_What you need to do_
Can you copy the listing from its start and stop after the line that has "trash is located at coordinates (87, 161).", swapping "Identify the location of" for "Find the position of" and changing nothing else?

## START

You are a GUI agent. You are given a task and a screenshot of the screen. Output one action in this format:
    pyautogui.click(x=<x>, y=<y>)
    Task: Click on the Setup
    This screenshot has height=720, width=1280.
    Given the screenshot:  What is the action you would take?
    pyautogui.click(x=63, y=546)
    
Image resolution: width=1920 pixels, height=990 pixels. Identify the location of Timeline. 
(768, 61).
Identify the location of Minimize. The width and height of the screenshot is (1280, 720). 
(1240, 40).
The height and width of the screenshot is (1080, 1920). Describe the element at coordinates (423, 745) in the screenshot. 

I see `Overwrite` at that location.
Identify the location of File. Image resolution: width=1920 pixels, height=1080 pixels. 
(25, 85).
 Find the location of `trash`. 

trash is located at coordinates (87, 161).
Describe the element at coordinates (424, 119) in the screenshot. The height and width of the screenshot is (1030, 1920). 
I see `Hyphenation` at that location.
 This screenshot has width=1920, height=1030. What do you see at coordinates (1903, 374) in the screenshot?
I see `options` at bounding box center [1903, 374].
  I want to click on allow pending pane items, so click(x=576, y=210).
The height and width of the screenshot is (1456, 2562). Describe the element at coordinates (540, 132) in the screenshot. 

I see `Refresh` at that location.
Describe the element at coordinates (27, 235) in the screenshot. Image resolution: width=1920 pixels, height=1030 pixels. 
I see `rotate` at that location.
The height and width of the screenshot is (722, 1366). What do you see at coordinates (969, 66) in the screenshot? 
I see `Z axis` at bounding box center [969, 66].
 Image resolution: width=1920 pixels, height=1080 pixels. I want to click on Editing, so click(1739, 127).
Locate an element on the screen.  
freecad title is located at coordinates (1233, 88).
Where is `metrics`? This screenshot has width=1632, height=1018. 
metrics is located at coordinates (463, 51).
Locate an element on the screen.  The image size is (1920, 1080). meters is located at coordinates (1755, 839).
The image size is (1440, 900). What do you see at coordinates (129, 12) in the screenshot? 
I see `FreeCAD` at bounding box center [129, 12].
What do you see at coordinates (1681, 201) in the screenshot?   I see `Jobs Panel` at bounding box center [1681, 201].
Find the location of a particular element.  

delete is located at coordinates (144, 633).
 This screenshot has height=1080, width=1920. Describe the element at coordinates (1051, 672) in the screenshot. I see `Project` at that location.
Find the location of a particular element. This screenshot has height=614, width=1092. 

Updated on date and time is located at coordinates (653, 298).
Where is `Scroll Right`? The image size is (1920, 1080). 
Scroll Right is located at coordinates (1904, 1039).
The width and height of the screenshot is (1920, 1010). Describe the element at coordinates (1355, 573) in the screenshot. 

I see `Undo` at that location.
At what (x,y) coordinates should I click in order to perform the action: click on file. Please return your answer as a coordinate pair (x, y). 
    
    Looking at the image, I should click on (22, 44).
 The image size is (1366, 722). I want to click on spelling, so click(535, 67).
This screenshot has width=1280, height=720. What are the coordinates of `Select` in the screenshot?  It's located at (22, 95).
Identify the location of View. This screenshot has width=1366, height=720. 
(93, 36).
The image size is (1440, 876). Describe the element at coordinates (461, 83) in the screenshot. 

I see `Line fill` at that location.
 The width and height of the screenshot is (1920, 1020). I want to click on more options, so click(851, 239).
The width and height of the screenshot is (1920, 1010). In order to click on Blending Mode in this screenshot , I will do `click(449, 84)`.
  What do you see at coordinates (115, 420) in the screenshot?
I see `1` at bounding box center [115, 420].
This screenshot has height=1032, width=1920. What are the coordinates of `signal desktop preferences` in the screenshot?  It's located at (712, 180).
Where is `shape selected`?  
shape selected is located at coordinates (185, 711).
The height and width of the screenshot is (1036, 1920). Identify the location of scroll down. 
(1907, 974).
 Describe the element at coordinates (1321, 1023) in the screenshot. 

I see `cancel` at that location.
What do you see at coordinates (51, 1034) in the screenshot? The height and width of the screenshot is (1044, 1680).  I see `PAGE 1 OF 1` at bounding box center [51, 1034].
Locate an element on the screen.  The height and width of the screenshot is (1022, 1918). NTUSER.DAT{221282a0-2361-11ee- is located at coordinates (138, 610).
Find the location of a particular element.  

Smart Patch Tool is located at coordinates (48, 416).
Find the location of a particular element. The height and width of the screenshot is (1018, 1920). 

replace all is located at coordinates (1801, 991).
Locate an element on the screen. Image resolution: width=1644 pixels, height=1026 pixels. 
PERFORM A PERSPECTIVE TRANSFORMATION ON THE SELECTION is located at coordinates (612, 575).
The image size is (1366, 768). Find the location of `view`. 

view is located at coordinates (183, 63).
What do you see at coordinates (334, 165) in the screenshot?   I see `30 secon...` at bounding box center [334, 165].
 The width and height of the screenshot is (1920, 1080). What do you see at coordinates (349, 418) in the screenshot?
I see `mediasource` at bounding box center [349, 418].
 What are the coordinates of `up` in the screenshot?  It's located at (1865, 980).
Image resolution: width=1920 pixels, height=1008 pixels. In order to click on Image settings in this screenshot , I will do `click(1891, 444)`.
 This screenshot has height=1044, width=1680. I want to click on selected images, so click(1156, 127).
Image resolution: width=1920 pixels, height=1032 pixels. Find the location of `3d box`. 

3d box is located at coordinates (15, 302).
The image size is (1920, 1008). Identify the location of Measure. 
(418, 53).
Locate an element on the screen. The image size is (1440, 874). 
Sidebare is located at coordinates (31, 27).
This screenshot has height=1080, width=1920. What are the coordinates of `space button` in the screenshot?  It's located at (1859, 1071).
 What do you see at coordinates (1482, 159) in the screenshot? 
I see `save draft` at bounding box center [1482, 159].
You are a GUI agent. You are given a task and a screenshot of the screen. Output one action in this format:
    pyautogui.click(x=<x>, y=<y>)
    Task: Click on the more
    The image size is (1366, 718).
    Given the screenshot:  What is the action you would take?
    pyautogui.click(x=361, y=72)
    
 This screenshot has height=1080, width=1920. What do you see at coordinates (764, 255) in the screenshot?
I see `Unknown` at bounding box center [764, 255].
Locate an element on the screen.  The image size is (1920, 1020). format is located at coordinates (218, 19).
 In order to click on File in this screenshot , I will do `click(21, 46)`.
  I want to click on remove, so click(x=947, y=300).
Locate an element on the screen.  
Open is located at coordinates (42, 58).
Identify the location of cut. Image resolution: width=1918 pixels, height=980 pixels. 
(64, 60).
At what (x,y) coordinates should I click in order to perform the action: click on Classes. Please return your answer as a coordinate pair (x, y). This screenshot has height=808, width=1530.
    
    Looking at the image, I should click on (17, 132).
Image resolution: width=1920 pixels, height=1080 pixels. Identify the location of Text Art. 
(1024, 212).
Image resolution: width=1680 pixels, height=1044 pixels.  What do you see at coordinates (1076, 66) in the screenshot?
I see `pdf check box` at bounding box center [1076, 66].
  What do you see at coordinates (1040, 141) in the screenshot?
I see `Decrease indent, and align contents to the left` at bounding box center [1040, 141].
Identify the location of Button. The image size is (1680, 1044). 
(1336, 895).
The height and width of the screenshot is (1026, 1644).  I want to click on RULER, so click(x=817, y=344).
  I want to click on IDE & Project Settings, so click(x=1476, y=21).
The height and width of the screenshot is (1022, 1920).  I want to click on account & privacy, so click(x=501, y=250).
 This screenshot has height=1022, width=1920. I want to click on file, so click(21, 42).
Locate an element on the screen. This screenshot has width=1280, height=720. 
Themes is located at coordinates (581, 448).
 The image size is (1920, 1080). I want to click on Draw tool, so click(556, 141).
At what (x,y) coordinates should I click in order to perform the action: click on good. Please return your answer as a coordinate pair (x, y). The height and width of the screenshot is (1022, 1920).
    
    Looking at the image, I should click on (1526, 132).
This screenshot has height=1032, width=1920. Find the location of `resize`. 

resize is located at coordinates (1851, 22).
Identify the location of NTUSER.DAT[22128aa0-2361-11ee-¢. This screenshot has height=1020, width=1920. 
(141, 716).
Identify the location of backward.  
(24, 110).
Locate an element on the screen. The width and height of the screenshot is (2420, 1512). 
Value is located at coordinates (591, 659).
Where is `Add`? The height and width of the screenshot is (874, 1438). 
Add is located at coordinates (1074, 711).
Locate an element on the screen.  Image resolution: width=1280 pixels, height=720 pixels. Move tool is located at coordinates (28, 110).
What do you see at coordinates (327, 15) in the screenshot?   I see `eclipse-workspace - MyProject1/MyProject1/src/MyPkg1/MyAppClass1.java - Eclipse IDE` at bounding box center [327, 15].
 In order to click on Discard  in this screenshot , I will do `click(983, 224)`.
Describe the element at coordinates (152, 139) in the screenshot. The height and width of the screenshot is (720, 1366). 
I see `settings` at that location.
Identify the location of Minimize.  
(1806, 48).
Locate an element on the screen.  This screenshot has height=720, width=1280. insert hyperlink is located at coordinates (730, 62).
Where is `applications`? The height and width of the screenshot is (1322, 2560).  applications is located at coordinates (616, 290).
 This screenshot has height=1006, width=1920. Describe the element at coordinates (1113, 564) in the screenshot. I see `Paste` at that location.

## END

_Finished answer_
You are a GUI agent. You are given a task and a screenshot of the screen. Output one action in this format:
    pyautogui.click(x=<x>, y=<y>)
    Task: Click on the Setup
    This screenshot has height=720, width=1280.
    Given the screenshot:  What is the action you would take?
    pyautogui.click(x=63, y=546)
    
Image resolution: width=1920 pixels, height=990 pixels. Find the position of Timeline. 
(768, 61).
Find the position of Minimize. The width and height of the screenshot is (1280, 720). 
(1240, 40).
The height and width of the screenshot is (1080, 1920). Describe the element at coordinates (423, 745) in the screenshot. 

I see `Overwrite` at that location.
Find the position of File. Image resolution: width=1920 pixels, height=1080 pixels. 
(25, 85).
 Find the location of `trash`. 

trash is located at coordinates (87, 161).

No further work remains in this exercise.